I wish it had been around when i had my Guinea pig it would have made it nicer to clean out


----------



## Emmily (Mar 22, 2010)

Okay, thanks angus 

Still waiting for delivery, not at all impressed with ChemistDirect delivery time, ordered early hours of Monday, and Friday I'm still waiting, not what I call fast delivery, as they claim...

I tried some soft material (I'm not sure I know what fleece is ) in my guinea pigs hutch, but they wouldn't go near it, then put a different type of soft cloth in their bedding area, under hay, they ran into bedding area, but remained right up against the edge, not putting their feet on the soft cloth, so I gave up on that idea.


----------



## Emmily (Mar 22, 2010)

Smartbedz finally arrived on Saturday, I was surprised at how small the bag was at a cost of over a fiver... 

Put Bubble & Squeak in their run, cleaned out and scrubbed their hutch before putting new Smartbedz bedding/litter then a layer of hay, as they've been spreading the hay over the hutch themselves so I assume they like it that way.
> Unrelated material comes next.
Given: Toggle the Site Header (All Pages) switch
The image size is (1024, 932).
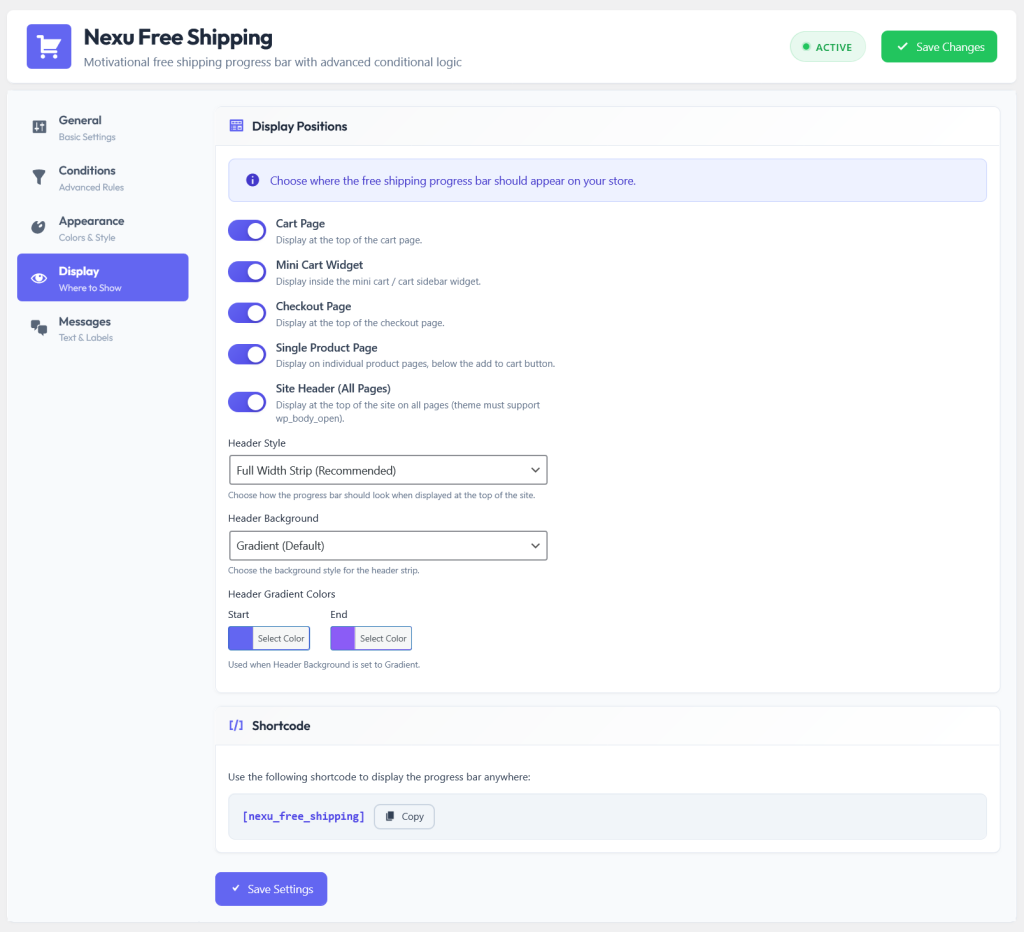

I won't be sticking with Smartbedz - they don't like it, and neither do I. 

Being guinea pigs, they're nervous and run and hide quite often, Smartbedz pellets are noisy when ran over, I'd guess they're not comfortable with not being able to run and hide quietly, I could be wrong, but it seems logical that they'd prefer to escape to their bedding area fast & quietly. 

For the last 3 days they've spent all day in their run, only going into their hutch of an evening, but I can only do that while the weather is okay, when it's not, they'll have to be in their hutch with the Smartbedz underfoot for the time being.


----------